## DIRECTIONS FOR THIS TASK
Print the records verbatim, beginning at the line that contains "Where should I click to: Click the 测试企业和人员" and continuing through the end of the records.

## MATERIAL
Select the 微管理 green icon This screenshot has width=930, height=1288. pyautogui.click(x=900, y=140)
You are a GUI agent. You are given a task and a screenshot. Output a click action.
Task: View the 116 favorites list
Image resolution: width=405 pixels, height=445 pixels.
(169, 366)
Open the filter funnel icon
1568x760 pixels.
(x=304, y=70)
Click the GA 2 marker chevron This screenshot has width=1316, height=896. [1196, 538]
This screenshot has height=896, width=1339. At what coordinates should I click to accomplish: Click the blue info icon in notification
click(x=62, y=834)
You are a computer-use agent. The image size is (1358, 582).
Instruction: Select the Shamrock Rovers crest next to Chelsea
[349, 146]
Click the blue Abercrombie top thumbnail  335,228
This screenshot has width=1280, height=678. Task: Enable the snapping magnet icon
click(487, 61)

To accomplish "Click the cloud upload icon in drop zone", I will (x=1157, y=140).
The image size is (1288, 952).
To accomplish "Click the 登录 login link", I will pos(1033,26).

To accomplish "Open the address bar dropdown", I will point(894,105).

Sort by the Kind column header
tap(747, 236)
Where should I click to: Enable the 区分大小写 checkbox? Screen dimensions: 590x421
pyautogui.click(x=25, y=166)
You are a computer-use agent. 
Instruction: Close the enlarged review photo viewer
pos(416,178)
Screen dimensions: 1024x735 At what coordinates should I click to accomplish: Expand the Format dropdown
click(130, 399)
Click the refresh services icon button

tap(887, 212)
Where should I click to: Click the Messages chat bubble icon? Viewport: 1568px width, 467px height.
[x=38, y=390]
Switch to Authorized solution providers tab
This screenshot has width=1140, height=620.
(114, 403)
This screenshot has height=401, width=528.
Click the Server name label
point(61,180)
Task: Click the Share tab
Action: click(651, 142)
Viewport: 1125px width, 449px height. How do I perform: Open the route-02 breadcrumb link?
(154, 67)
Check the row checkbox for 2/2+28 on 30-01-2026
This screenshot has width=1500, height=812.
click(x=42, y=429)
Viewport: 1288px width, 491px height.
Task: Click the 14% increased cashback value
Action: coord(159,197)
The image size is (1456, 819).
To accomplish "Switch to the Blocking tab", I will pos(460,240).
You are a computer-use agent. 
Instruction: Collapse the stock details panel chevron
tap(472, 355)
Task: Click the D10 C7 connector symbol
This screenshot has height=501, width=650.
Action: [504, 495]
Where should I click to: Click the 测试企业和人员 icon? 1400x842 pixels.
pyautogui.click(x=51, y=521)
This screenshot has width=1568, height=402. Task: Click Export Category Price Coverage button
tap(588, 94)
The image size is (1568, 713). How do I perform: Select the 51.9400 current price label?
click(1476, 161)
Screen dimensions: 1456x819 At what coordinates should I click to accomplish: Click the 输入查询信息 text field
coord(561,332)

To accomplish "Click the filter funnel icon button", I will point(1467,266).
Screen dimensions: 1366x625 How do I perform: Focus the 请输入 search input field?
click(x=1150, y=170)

## FINISHED TASK
Where should I click to: Click the 测试企业和人员 icon? 1400x842 pixels.
pyautogui.click(x=51, y=521)
This screenshot has width=1568, height=402. Task: Click Export Category Price Coverage button
tap(588, 94)
The image size is (1568, 713). How do I perform: Select the 51.9400 current price label?
click(1476, 161)
Screen dimensions: 1456x819 At what coordinates should I click to accomplish: Click the 输入查询信息 text field
coord(561,332)

To accomplish "Click the filter funnel icon button", I will point(1467,266).
Screen dimensions: 1366x625 How do I perform: Focus the 请输入 search input field?
click(x=1150, y=170)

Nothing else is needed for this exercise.